Below is a block of records; repeat all of them exactly.

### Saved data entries

-=-=-=-=-

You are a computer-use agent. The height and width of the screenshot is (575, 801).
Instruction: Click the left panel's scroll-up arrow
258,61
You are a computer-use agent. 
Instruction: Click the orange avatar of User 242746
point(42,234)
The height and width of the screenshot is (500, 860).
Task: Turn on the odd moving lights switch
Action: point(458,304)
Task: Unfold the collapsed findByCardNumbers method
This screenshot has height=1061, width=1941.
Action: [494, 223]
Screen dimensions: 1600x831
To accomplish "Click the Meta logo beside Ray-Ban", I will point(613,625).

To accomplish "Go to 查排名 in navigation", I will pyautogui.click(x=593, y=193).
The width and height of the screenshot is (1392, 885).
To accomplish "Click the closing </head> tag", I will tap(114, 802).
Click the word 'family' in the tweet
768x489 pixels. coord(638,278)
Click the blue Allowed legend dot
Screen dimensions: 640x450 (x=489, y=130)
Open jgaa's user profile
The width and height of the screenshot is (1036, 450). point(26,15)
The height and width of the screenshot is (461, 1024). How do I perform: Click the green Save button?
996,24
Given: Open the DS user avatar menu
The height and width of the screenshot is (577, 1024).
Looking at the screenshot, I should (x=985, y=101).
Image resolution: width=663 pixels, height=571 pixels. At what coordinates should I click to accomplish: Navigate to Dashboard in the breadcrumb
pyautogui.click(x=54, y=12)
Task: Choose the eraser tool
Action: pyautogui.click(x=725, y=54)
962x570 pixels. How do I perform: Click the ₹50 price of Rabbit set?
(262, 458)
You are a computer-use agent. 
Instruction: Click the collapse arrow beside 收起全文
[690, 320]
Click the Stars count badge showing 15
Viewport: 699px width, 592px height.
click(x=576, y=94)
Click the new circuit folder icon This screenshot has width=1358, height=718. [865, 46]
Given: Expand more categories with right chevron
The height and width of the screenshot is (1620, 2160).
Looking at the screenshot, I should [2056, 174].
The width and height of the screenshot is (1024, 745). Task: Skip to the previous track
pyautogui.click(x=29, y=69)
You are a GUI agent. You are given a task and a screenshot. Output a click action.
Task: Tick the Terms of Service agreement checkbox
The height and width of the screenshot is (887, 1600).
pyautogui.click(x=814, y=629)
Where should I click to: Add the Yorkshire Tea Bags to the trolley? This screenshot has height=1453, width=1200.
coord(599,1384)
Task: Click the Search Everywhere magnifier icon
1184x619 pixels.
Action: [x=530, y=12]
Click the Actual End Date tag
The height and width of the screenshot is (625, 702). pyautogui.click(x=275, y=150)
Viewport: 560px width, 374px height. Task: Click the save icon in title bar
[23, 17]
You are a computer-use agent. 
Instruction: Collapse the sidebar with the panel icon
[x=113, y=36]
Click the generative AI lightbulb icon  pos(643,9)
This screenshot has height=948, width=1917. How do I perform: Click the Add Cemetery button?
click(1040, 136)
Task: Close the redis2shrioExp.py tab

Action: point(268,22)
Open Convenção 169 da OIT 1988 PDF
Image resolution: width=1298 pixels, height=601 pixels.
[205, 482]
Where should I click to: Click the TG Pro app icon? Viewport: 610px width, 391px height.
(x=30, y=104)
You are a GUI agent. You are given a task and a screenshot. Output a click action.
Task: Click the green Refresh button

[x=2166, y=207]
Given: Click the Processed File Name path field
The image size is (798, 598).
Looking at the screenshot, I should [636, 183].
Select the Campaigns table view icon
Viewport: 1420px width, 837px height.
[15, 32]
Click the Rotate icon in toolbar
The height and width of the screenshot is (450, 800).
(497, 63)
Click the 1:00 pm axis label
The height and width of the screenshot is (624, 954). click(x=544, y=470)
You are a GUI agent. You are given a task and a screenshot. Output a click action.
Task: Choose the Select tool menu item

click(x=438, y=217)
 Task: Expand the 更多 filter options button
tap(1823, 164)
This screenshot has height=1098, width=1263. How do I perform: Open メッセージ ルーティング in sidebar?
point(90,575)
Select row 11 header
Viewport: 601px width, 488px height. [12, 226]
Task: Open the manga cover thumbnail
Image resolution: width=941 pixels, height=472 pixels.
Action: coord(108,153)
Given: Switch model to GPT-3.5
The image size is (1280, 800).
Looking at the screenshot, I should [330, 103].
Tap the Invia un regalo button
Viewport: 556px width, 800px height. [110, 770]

-=-=-=-=-

### REPLY
You are a computer-use agent. The height and width of the screenshot is (575, 801).
Instruction: Click the left panel's scroll-up arrow
258,61
You are a computer-use agent. 
Instruction: Click the orange avatar of User 242746
point(42,234)
The height and width of the screenshot is (500, 860).
Task: Turn on the odd moving lights switch
Action: point(458,304)
Task: Unfold the collapsed findByCardNumbers method
This screenshot has height=1061, width=1941.
Action: [494, 223]
Screen dimensions: 1600x831
To accomplish "Click the Meta logo beside Ray-Ban", I will point(613,625).

To accomplish "Go to 查排名 in navigation", I will pyautogui.click(x=593, y=193).
The width and height of the screenshot is (1392, 885).
To accomplish "Click the closing </head> tag", I will tap(114, 802).
Click the word 'family' in the tweet
768x489 pixels. coord(638,278)
Click the blue Allowed legend dot
Screen dimensions: 640x450 (x=489, y=130)
Open jgaa's user profile
The width and height of the screenshot is (1036, 450). point(26,15)
The height and width of the screenshot is (461, 1024). How do I perform: Click the green Save button?
996,24
Given: Open the DS user avatar menu
The height and width of the screenshot is (577, 1024).
Looking at the screenshot, I should (x=985, y=101).
Image resolution: width=663 pixels, height=571 pixels. At what coordinates should I click to accomplish: Navigate to Dashboard in the breadcrumb
pyautogui.click(x=54, y=12)
Task: Choose the eraser tool
Action: pyautogui.click(x=725, y=54)
962x570 pixels. How do I perform: Click the ₹50 price of Rabbit set?
(262, 458)
You are a computer-use agent. 
Instruction: Click the collapse arrow beside 收起全文
[690, 320]
Click the Stars count badge showing 15
Viewport: 699px width, 592px height.
click(x=576, y=94)
Click the new circuit folder icon This screenshot has width=1358, height=718. [865, 46]
Given: Expand more categories with right chevron
The height and width of the screenshot is (1620, 2160).
Looking at the screenshot, I should [2056, 174].
The width and height of the screenshot is (1024, 745). Task: Skip to the previous track
pyautogui.click(x=29, y=69)
You are a GUI agent. You are given a task and a screenshot. Output a click action.
Task: Tick the Terms of Service agreement checkbox
The height and width of the screenshot is (887, 1600).
pyautogui.click(x=814, y=629)
Where should I click to: Add the Yorkshire Tea Bags to the trolley? This screenshot has height=1453, width=1200.
coord(599,1384)
Task: Click the Search Everywhere magnifier icon
1184x619 pixels.
Action: [x=530, y=12]
Click the Actual End Date tag
The height and width of the screenshot is (625, 702). pyautogui.click(x=275, y=150)
Viewport: 560px width, 374px height. Task: Click the save icon in title bar
[23, 17]
You are a computer-use agent. 
Instruction: Collapse the sidebar with the panel icon
[x=113, y=36]
Click the generative AI lightbulb icon  pos(643,9)
This screenshot has height=948, width=1917. How do I perform: Click the Add Cemetery button?
click(1040, 136)
Task: Close the redis2shrioExp.py tab

Action: point(268,22)
Open Convenção 169 da OIT 1988 PDF
Image resolution: width=1298 pixels, height=601 pixels.
[205, 482]
Where should I click to: Click the TG Pro app icon? Viewport: 610px width, 391px height.
(x=30, y=104)
You are a GUI agent. You are given a task and a screenshot. Output a click action.
Task: Click the green Refresh button

[x=2166, y=207]
Given: Click the Processed File Name path field
The image size is (798, 598).
Looking at the screenshot, I should [636, 183].
Select the Campaigns table view icon
Viewport: 1420px width, 837px height.
[15, 32]
Click the Rotate icon in toolbar
The height and width of the screenshot is (450, 800).
(497, 63)
Click the 1:00 pm axis label
The height and width of the screenshot is (624, 954). click(x=544, y=470)
You are a GUI agent. You are given a task and a screenshot. Output a click action.
Task: Choose the Select tool menu item

click(x=438, y=217)
 Task: Expand the 更多 filter options button
tap(1823, 164)
This screenshot has height=1098, width=1263. How do I perform: Open メッセージ ルーティング in sidebar?
point(90,575)
Select row 11 header
Viewport: 601px width, 488px height. [12, 226]
Task: Open the manga cover thumbnail
Image resolution: width=941 pixels, height=472 pixels.
Action: coord(108,153)
Given: Switch model to GPT-3.5
The image size is (1280, 800).
Looking at the screenshot, I should [330, 103].
Tap the Invia un regalo button
Viewport: 556px width, 800px height. [110, 770]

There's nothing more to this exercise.